Seoul City was recently ranked 7th – its highest ever standing – in the Global Power City Index, which is a measure of international influence among 35 major cities worldwide.
The GPCI, a leading indicator of the international influence of global cities, is announced by the Mori Memorial Foundation (http://www.mori-m-foundation.or.jp/english/index.shtml) of Japan with the advice of world authorities in city research, including Peter Hall and Saskia Sassen.
Seoul City rose by one notch to 7th place after jumping four notches last year, with the Korean continuing to break its own records year after year.
In this year’s GPCI evaluation, Seoul was picked as a strong city that spearheads other rival cities in the research and development field, among the six categories assessed. The City has also improved its ranking in four fields, including culture and exchange.
As part of the efforts to cultivate research and development to develop new growth engine industries, the Seoul Metropolitan Government has attracted leading overseas research institutes in the high-tech field over the past three years, while stepping up its efforts to construct an international research network. The City Government has also been striving to secure cultural diversity and enhance the charms of the City by assisting creative art activities and invigorating the art market, and by promoting flagship brands of culture and arts for the Korean capital.
Additionally, the launch of the entire sections of the Airport Railroad last December shortened the travel time between Seoul Station and Incheon International Airport to 43 minutes, thereby significantly enhancing accessibility from international airports to the City. The City Government has also constantly implemented measures designed to improve citizens’ health, including improved management of fine dust pollution, and to reduce emissions from diesel-powered vehicles, in accelerating its campaign to improve the City’s air quality to the level of Jeju-do.

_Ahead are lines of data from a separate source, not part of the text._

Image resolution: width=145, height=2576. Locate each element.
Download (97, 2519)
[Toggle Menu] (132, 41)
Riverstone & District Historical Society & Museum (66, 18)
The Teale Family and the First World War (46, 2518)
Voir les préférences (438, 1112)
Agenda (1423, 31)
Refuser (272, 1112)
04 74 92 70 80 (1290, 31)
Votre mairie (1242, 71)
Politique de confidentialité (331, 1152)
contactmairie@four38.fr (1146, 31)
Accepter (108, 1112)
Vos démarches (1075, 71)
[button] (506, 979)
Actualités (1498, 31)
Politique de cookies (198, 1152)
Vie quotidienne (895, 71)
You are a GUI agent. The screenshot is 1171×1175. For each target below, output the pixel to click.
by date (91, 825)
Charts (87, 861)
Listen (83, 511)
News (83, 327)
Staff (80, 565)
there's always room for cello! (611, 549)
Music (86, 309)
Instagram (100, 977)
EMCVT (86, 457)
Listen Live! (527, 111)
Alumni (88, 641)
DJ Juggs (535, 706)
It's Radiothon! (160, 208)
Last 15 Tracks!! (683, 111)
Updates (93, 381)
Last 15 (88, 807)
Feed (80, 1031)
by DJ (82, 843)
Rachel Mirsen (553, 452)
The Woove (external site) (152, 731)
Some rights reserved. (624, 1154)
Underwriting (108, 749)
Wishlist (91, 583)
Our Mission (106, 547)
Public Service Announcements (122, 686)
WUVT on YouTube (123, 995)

Rather than allowing itself to become complacent with seventh place in the GPCI, which is a result of continuous policy measures aimed at improving citizens’ quality of life and elevating urban competitiveness over the past few years, the City Government will analyze the evaluation criteria of international assessments, including those of the GPCI, and reflect the results in setting its policy for city administration.
Notably, the City Government has announced that it will continue to develop and implement policies that will enable the City to enhance the quality of life and urban competitiveness, primarily by redoubling the efforts to advance citizen welfare, promote health, improve the quality of the residential environment, cultivate new growth engines, and create jobs.